The new standard has shifted from screening for Down syndrome at 16 weeks' gestation to screening at 12 weeks' gestation using nuchal translucency measurements. Nuchal translucency thickness is the best single marker in screening for Down syndrome, and it should be the foundation of any screening that we do.

The first large study involving nuchal translucency measurement as a method of screening for Down syndrome was reported in the Lancet in 1998 (Lancet 352[9125]:343-46). This provided data on 96,127 women and 300 fetuses with Down syndrome. It found a relatively high detection rate that could compete with detection rates from second-trimester biochemical tests.

Measuring first-trimester nuchal translucency is established clinical practice in many centers in the world. Already in 1998, 8% of women in the United Kingdom had nuchal translucency screening available to them. We don't have more recent data on availability.

There are now 16 other large studies conducted in low-risk populations where the effectiveness of nuchal translucency screening can be judged. They were conducted worldwide, which suggests that this technique should work in a heterogeneous population such as that which you have in the United States. Overall, these studies provide us with data on 200,000 pregnancies screened by nuchal translucency measurement, providing a massive consensus of opinion that this is a useful test. Some observers have tried to manipulate the Fetal Medicine Foundation data to say that the detection rate is much lower. The arguments are based on the fact that some affected fetuses die during pregnancy, and therefore earlier screening picks up fetuses that would have died before birth. There are four publications that have dealt with this by developing mathematical models. Essentially, they show that intrauterine lethality decreases the sensitivity of this test by 4%-5%. This means a detection rate of 72%, rather than 77%, but stil l much higher than the 60% inferred by some groups. A recent Australian study suggests that when given the choice, women would prefer an early test.

Although we've reached some consensus about how useful nuchal translucency is to screening, you can see that there is divergence of data, partly because different investigators screen at different gestational ages and partly because of the way people have used different cutoffs for establishing a false-positive group. That's why the Fetal Medicine Foundation has developed a standardized technique and promotes training and testing for those learning this technique to make sure we are all measuring nuchal translucency in the same manner. Training improves detection rates dramatically.

Even the biochemists acknowledge that "the issue is not whether nuchal translucency is useful, but establishing how it should be used in combination with biochemical markers" (J. Ultrasound Med. 21[4]:481, 2002). The future for screening is a first-trimester test that combines ultrasound (nuchal translucency measurement) and biochemistry ([beta]-HCG and pregnancy-associated plasma protein A). Recently a prospective study of 15,000 women reported a 90% detection rate with a 5% false-positive rate. There are data from 10 more studies that support that--while the critics focus on one Scottish study that did not perform as well.

We need to support clinicians as they learn to use this test, providing high-quality training and ensuring that quality assurance is placed at the top of the agenda.
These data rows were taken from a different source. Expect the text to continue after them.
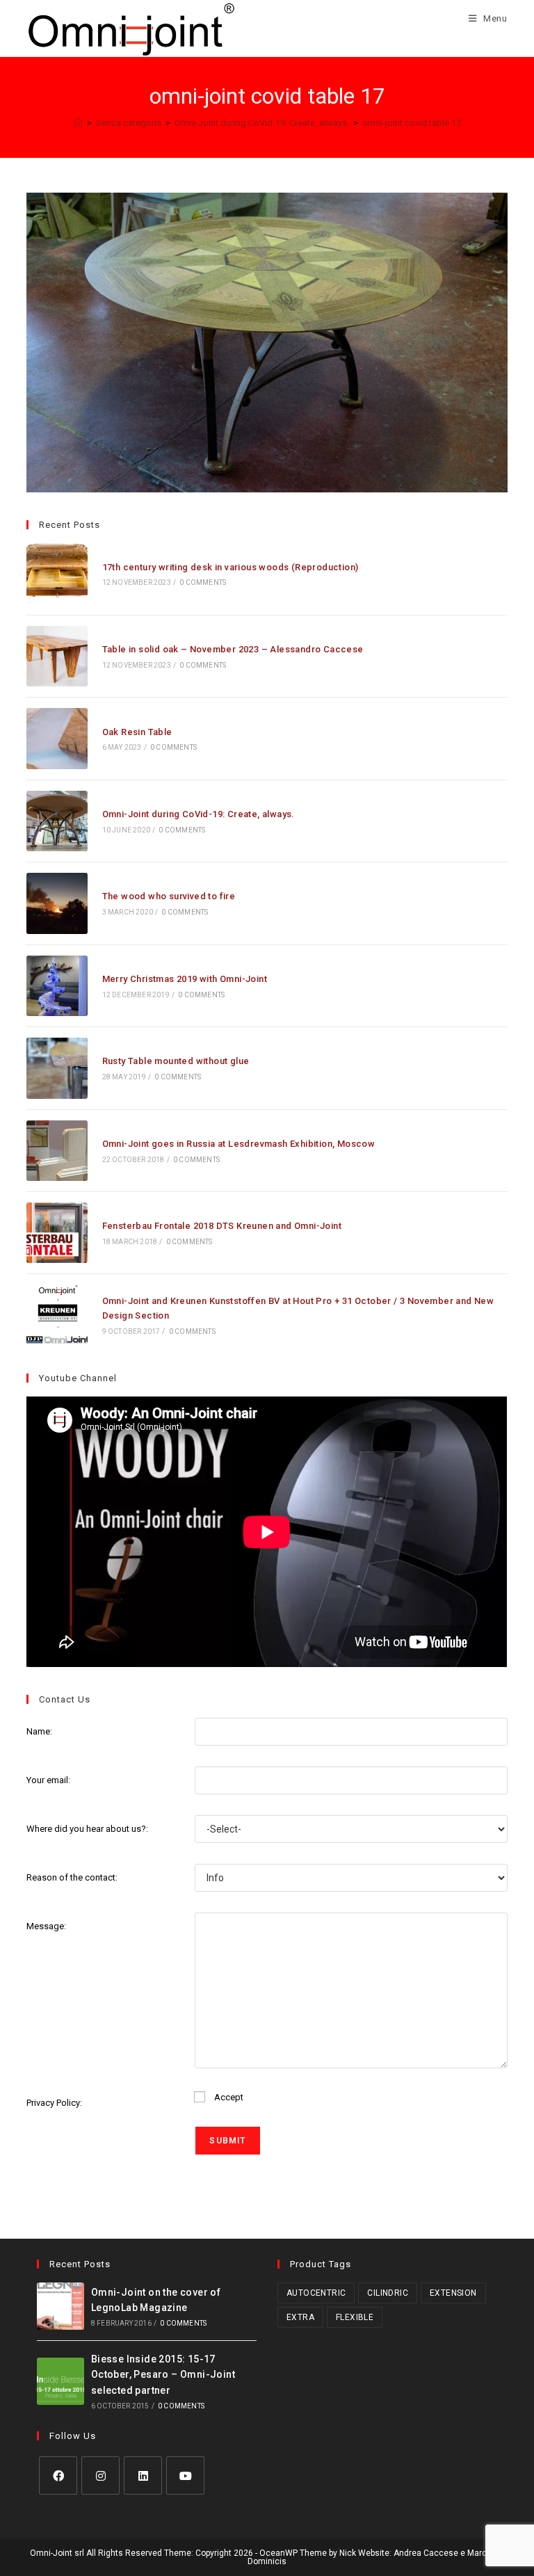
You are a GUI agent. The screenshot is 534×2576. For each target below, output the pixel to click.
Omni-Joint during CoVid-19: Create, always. (198, 814)
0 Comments (202, 582)
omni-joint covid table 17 (411, 123)
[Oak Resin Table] (56, 738)
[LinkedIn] (143, 2475)
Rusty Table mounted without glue (176, 1061)
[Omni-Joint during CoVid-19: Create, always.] (56, 821)
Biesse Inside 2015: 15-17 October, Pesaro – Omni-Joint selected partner (163, 2374)
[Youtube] (185, 2475)
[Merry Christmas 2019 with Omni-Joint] (56, 986)
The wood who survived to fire (169, 896)
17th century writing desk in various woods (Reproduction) (230, 567)
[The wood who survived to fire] (56, 903)
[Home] (78, 123)
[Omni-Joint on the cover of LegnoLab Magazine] (60, 2306)
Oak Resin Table (137, 732)
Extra (300, 2317)
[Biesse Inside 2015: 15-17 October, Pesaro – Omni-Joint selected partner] (60, 2381)
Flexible (354, 2317)
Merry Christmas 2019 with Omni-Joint (184, 979)
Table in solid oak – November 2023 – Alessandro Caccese (233, 649)
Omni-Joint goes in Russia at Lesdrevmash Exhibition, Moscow (238, 1143)
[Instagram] (100, 2475)
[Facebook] (58, 2475)
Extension (453, 2293)
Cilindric (387, 2293)
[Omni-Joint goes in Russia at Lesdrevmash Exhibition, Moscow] (56, 1150)
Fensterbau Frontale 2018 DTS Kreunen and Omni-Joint (221, 1226)
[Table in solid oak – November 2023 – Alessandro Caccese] (56, 656)
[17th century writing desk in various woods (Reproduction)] (56, 573)
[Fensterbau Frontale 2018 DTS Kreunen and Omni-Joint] (56, 1232)
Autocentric (316, 2293)
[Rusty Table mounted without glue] (56, 1068)
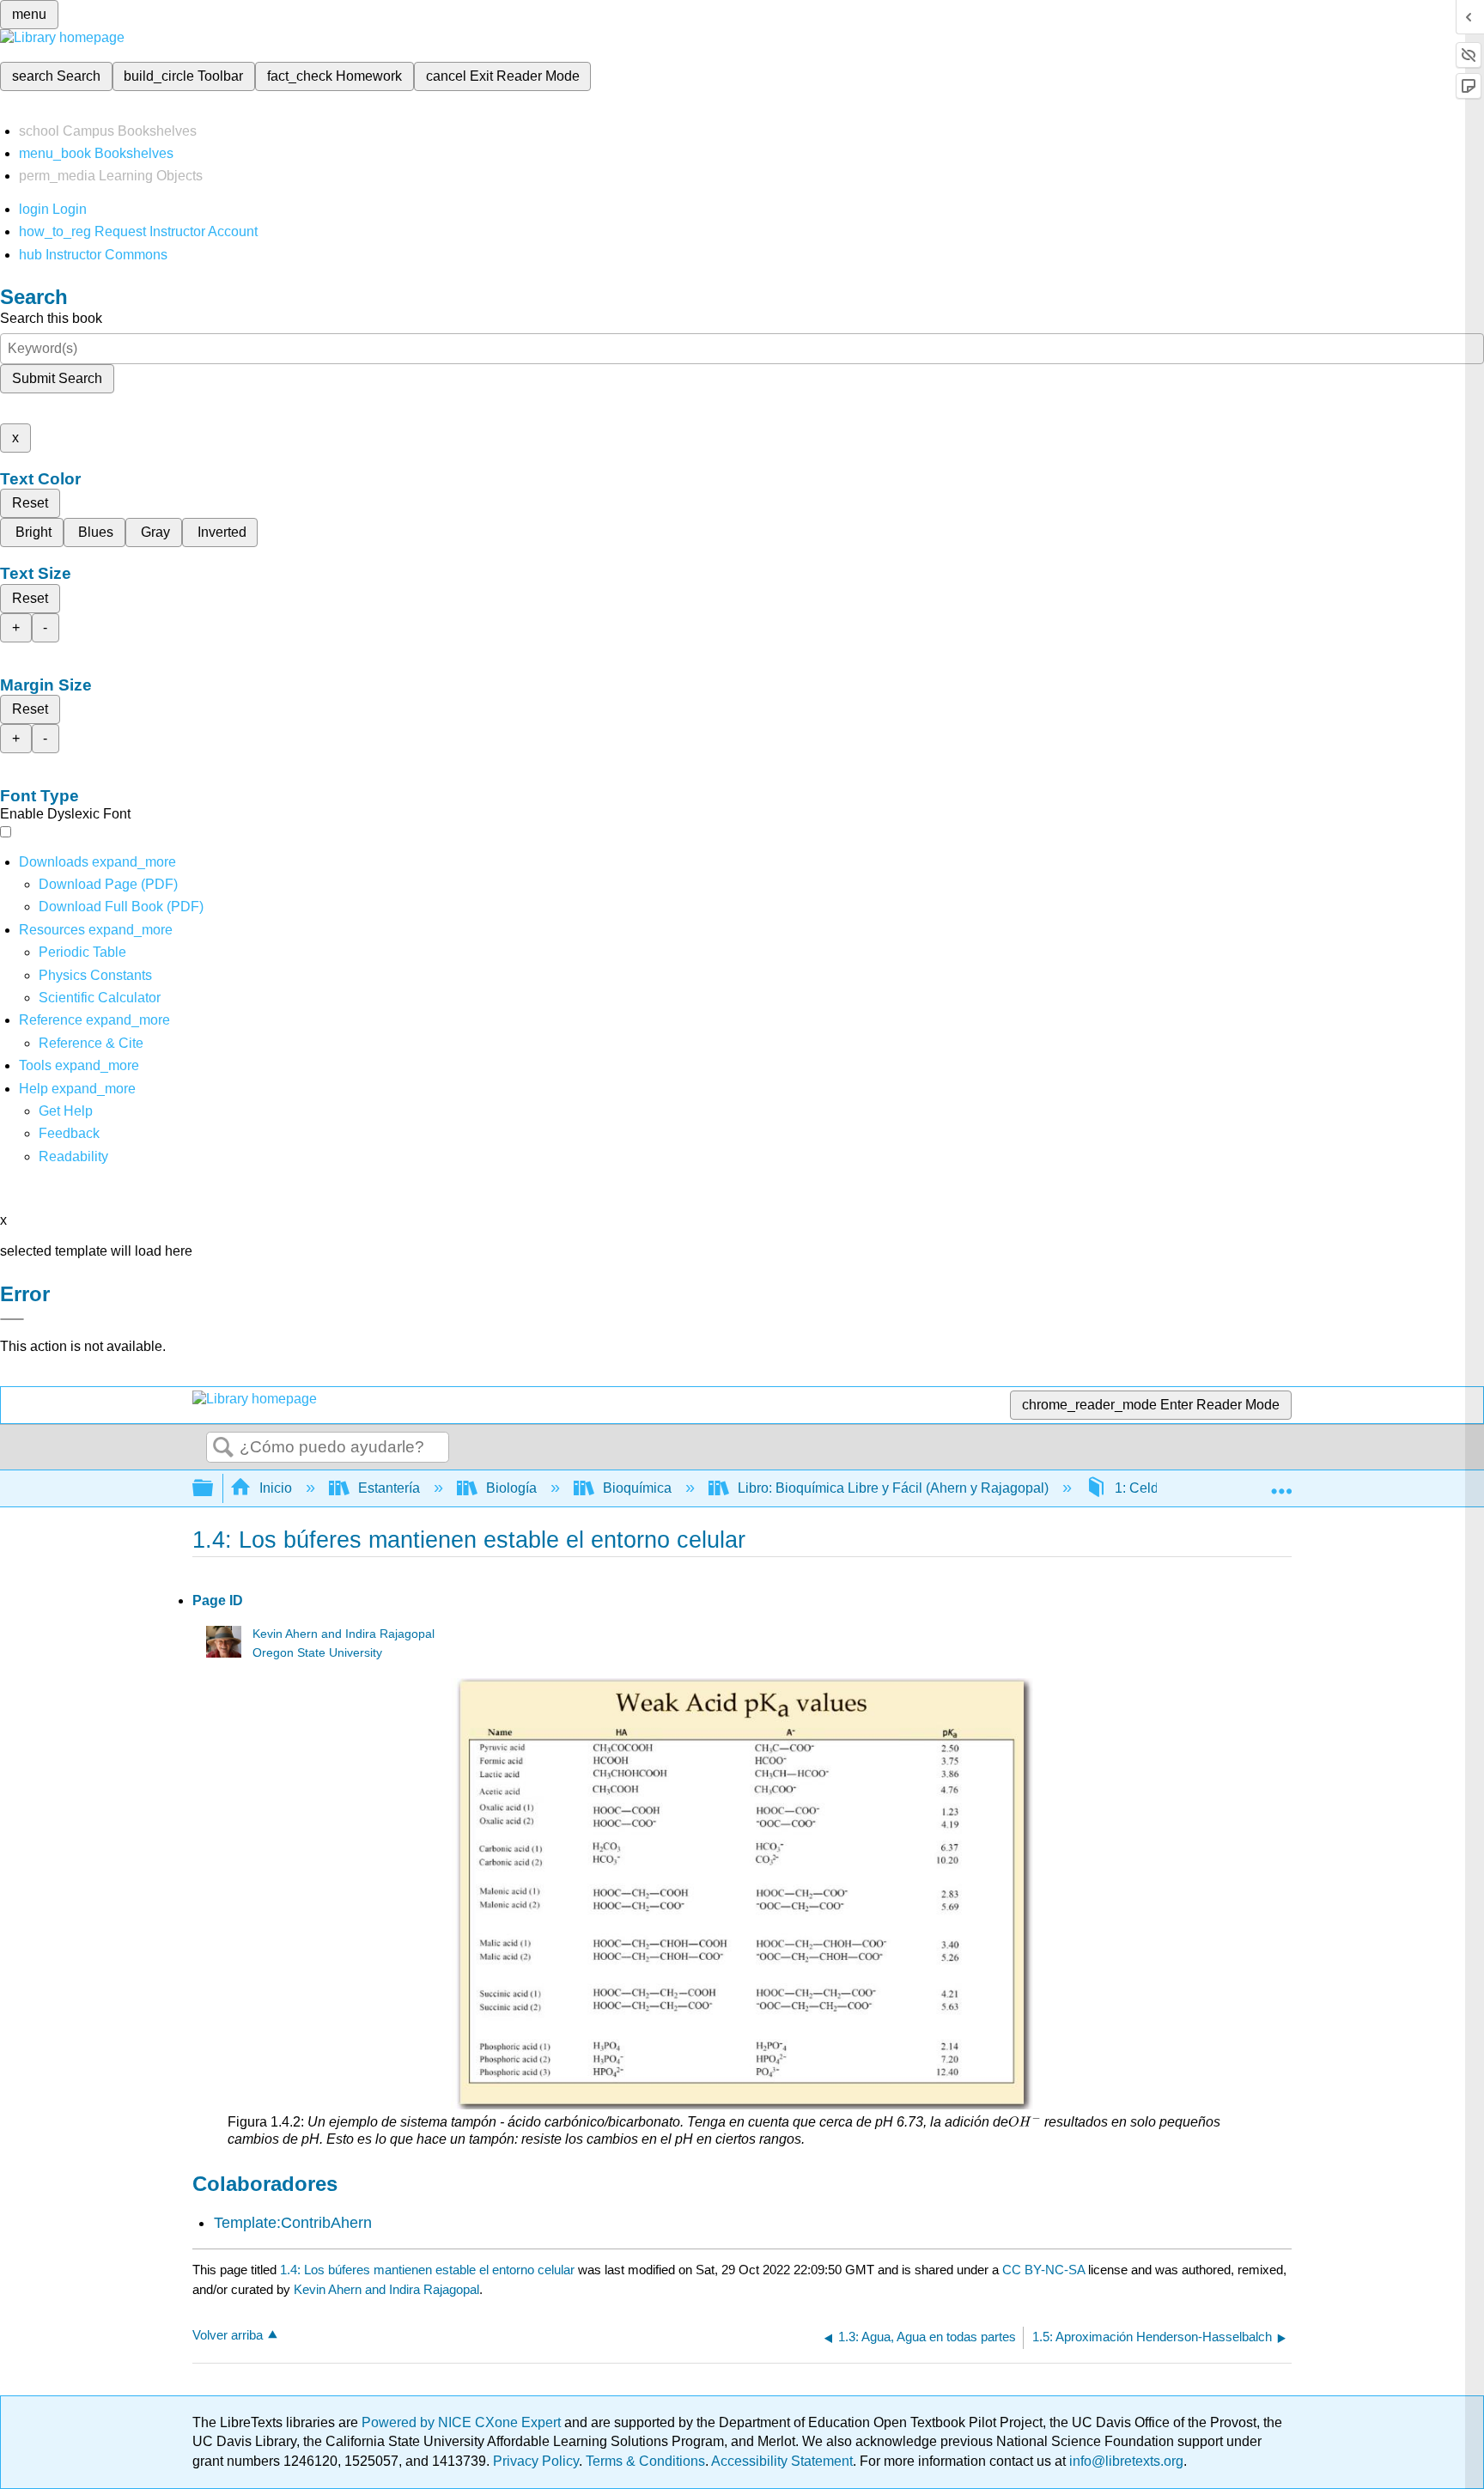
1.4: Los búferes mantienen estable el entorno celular (427, 2269)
Dr. John Hyett is a spokesperson for the Fetal Medicine Foundation and a lecturer at University College, both in London.

NO

Nuchal translucency is the best marker for Down syndrome. Can we recommend it for every pregnancy at this time? We don't have the infrastructure in place to do that.

Many centers are currently using nuchal translucency measurements m combination with serum marker screening in the first trimester. That should be continued, but it is not ready to be offered to every pregnant patient. An editorial in the British Journal of Obstetrics and Gynaecology last year said that only 8% of women in the United Kingdom had access to nuchal translucency screening.

The largest sample set reported by the Fetal Medicine Foundation in 1998 in the Lancet included 96,127 patients screened between 10 and 14 weeks' gestation. A false-positive rate of 5% yielded a detection rate for Down syndrome of 77%. An accompanying editorial suggested that there was under-ascertainment of Down syndrome at the time of screening, and said that if the authors had considered the natural intrauterine mortality of Down syndrome, the true detection rate would have been closer to 60%. To my knowledge, the authors have never satisfactorily answered this criticism.

The Fetal Medicine Foundation data have varied somewhat over the last 6 years, from a false-positive rate of 6% in 1996 with an 84% detection rate, to detection rates between 73% and 79% from 1997 to 2002, accepting a false-positive rate of 5%.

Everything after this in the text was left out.